Sarà possibile inviare i dati all’Agenzia delle Entrate anche senza registratore telematico, utilizzando o i servizi che saranno messi a disposizione su Fatture e Corrispettivi o quelli messi a disposizione dalle software house private.

Per chi si chiede come funziona e soprattutto cosa cambia con lo scontrino elettronico, è bene ricordare che l’obbligo di memorizzazione e trasmissione telematica dei dati dei corrispettivi giornalieri sostituirà il tradizionale scontrino cartaceo e le ricevute.

I commercianti e gli esercenti attività al minuto ed assimilate potranno generare il documento commerciale anche mediante il servizio gratuito che metterà a disposizione l’Agenzia delle Entrate, il quale dovrà contenere i seguenti dati obbligatori:

  • data e ora di emissione;
  • numero progressivo;
  • ditta, denominazione o ragione sociale, nome e cognome, dell’emittente;
  • numero di partita IVA dell’emittente;
  • ubicazione dell’esercizio;
  • descrizione dei beni ceduti e dei servizi resi; per i prodotti medicinali in luogo della descrizione può essere indicato il numero di autorizzazione alla loro immissione in commercio (AIC);
  • ammontare del corrispettivo complessivo e di quello pagato.
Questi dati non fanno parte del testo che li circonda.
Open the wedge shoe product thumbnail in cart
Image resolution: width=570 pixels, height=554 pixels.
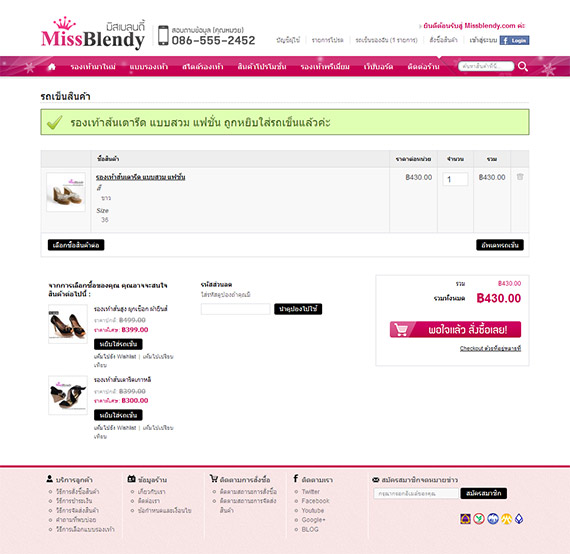pos(66,192)

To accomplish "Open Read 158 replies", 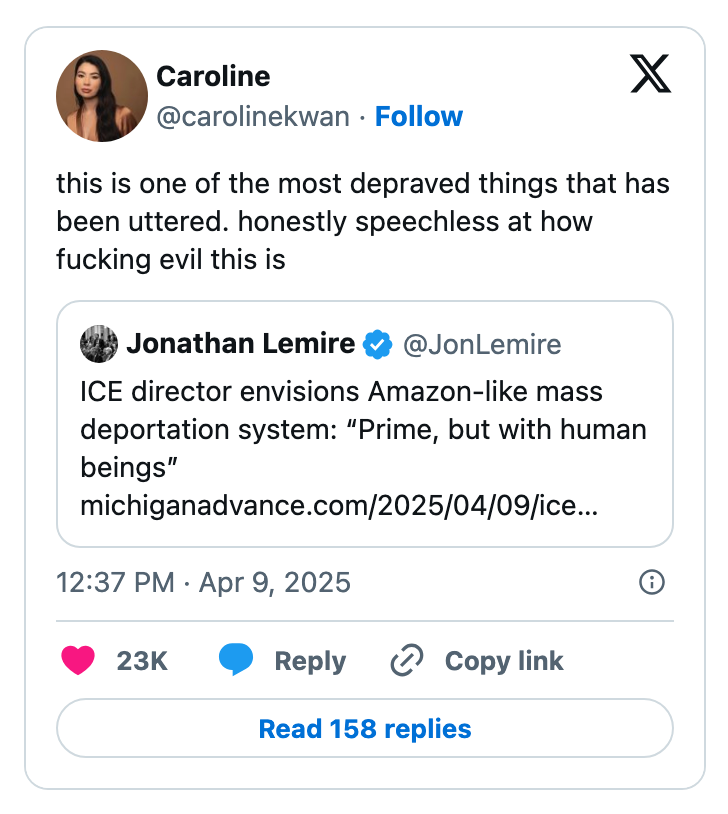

Scontrino elettronico, soggetti obbligati e soggetti esonerati

Ad essere tenuti all’obbligo di memorizzazione e trasmissione dei dati dei corrispettivi giornalieri saranno tutti i soggetti di cui all’articolo 22 del DPR IVA, ovvero commercianti al minuto ed assimilati.

Il decreto del MEF pubblicato il 16 maggio 2019 stabilisce inoltre quelli che sono i soggetti esonerati dal nuovo obbligo.
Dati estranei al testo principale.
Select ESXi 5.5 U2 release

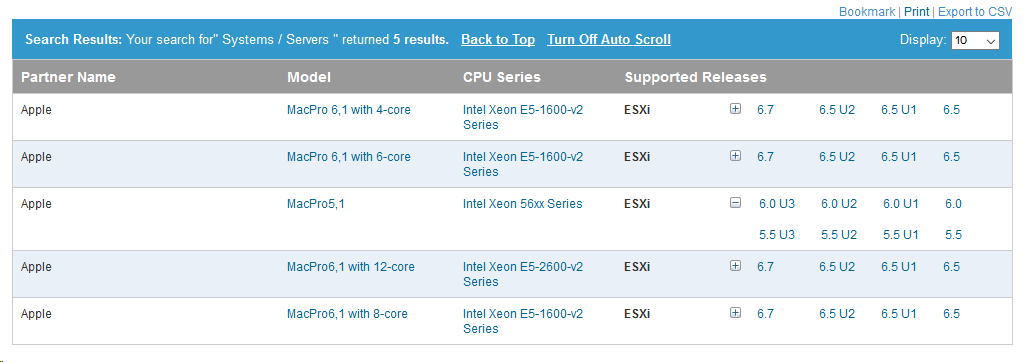[x=839, y=235]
Restano fuori dallo scontrino elettronico obbligatorio tabaccai, tassisti, giornalai e attività marginali.

L’esonero dallo scontrino elettronico, la memorizzazione e trasmissione telematica dei dati dei corrispettivi giornalieri, sarà temporaneo e, in alcuni casi, il decreto del MEF stabilisce chiaramente che l’esclusione sarà limitata al 2019.

Il decreto quindi esonera dall’obbligo di emissione dello scontrino elettronico tutti i soggetti che, in base alla legislazione vigente, sono fuori dal perimetro di certificazione dei corrispettivi, confermando quindi gli esoneri dalla certificazione fiscale attualmente esistenti.
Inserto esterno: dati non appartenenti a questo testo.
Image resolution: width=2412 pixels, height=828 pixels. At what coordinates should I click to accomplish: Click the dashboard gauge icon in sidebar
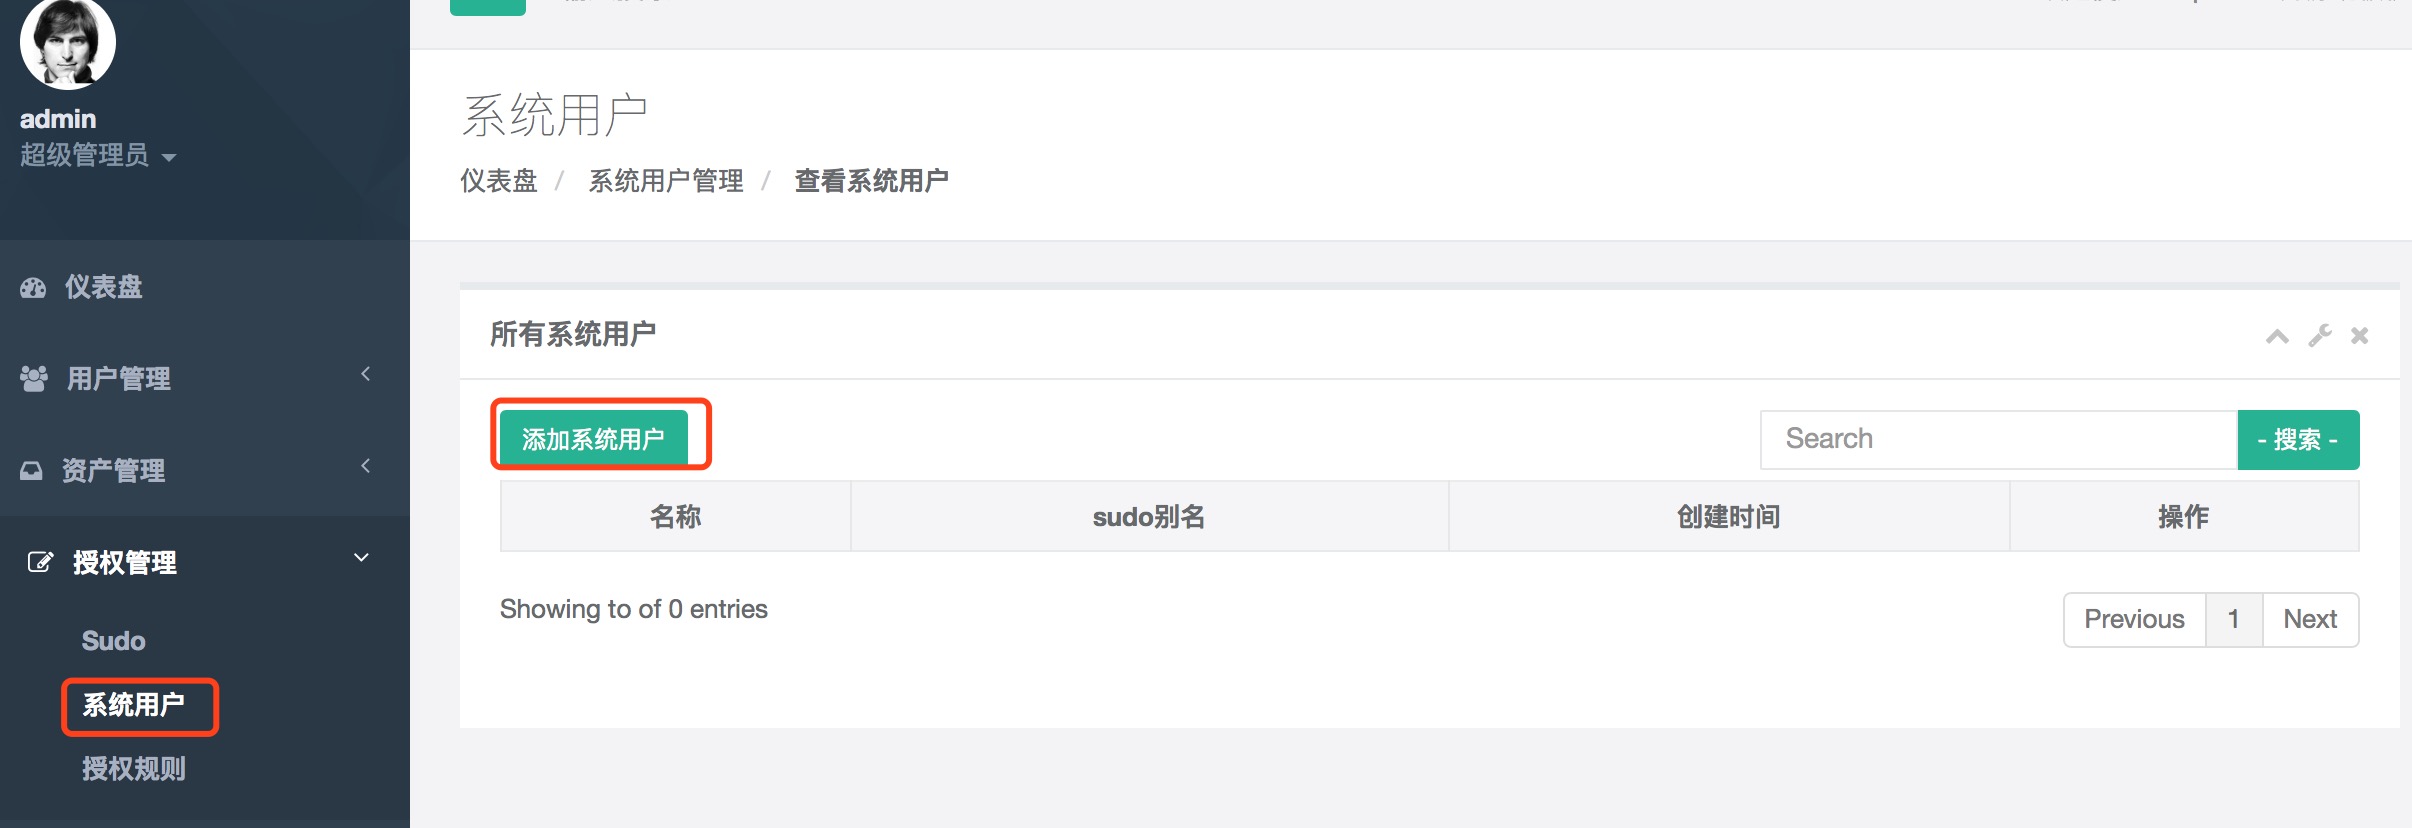[x=33, y=288]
Tra i soggetti esonerati dall’obbligo di emissione dello scontrino elettronico rientrano inoltre, fino al 31 dicembre 2019, i soggetti che effettuano operazioni marginali, ovvero i cui ricavi o compensi non siano superiori all’1% del volume d’affari del 2018. Fino alla fine dell’anno quindi le operazioni marginali saranno certificate con lo scontrino cartaceo o con ricevuta. Salvo novità, dal 2020 si dovrà invece passare al nuovo obbligo telematico.

Scontrino elettronico: bonus per i nuovi registratori telematici

Così come la fattura elettronica, anche lo scontrino elettronico obbligatorio rappresenterà un costo per i soggetti obbligati.

Proprio per questo è stato introdotto un bonus del 50% per l’acquisto di registratori di cassa necessari per la memorizzazione e trasmissione telematica dei corrispettivi.

Il credito d’imposta potrà essere richiesto per le spese sostenute nel 2019 e nel 2020 e sarà riconosciuto fino ad un massimo di 250 euro per l’acquisto di registratori di cassa di nuova generazione e fino ad un massimo di 50 euro per l’adattamento.

Sarà possibile utilizzare il credito riconosciuto a partire dalla prima liquidazione periodica IVA successiva alla data di registrazione della fattura relativa al pagamento del corrispettivo per l’acquisto o adattamento del registratore di cassa.

Il bonus del 50% sarà riconosciuto esclusivamente per i pagamenti effettuati in modalità tracciabile, così come disposto dal provvedimento pubblicato dall’Agenzia delle Entrate il 28 febbraio 2019.